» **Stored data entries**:
————

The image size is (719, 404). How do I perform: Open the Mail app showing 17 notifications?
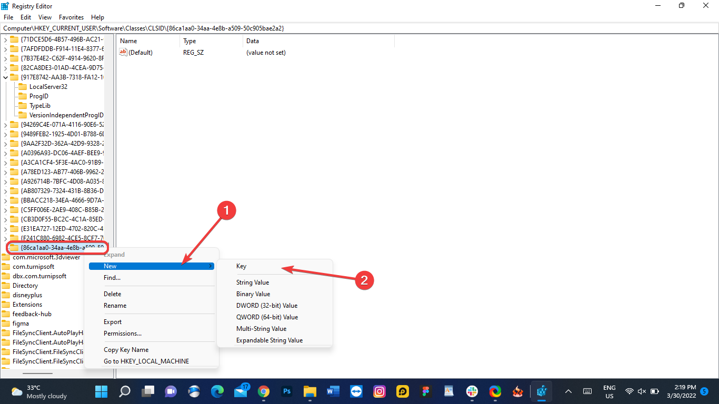tap(241, 391)
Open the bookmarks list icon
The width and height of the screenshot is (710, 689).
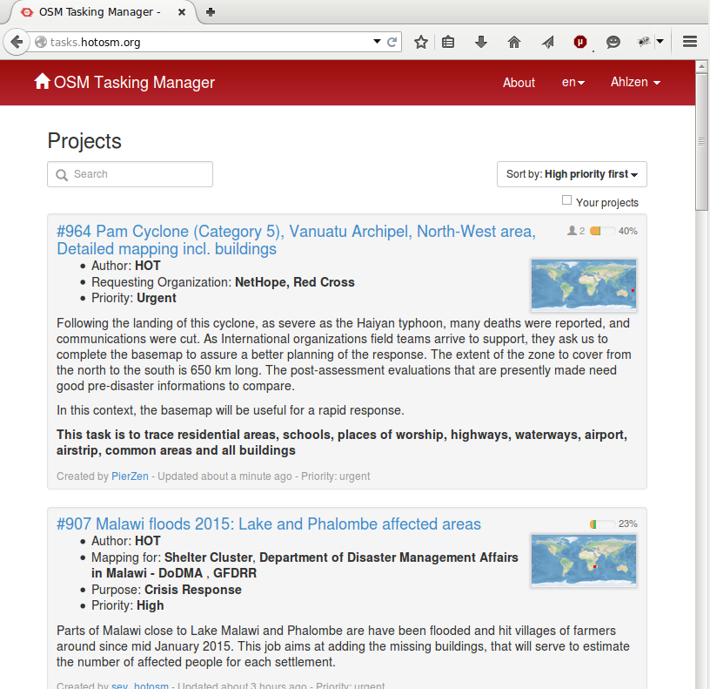pyautogui.click(x=449, y=42)
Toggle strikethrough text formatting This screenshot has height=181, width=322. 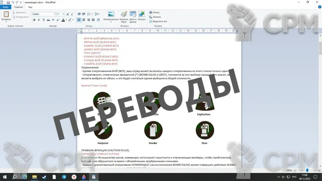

————

» **Work required**: Take the line that contains "Open the bookmarks list icon" as the first and the last line of the records as the end, and please quote those lines exactly, pictures omitted.

» **Answer to the exercise**:
Open the bookmarks list icon
The width and height of the screenshot is (710, 689).
pyautogui.click(x=449, y=42)
Toggle strikethrough text formatting This screenshot has height=181, width=322. 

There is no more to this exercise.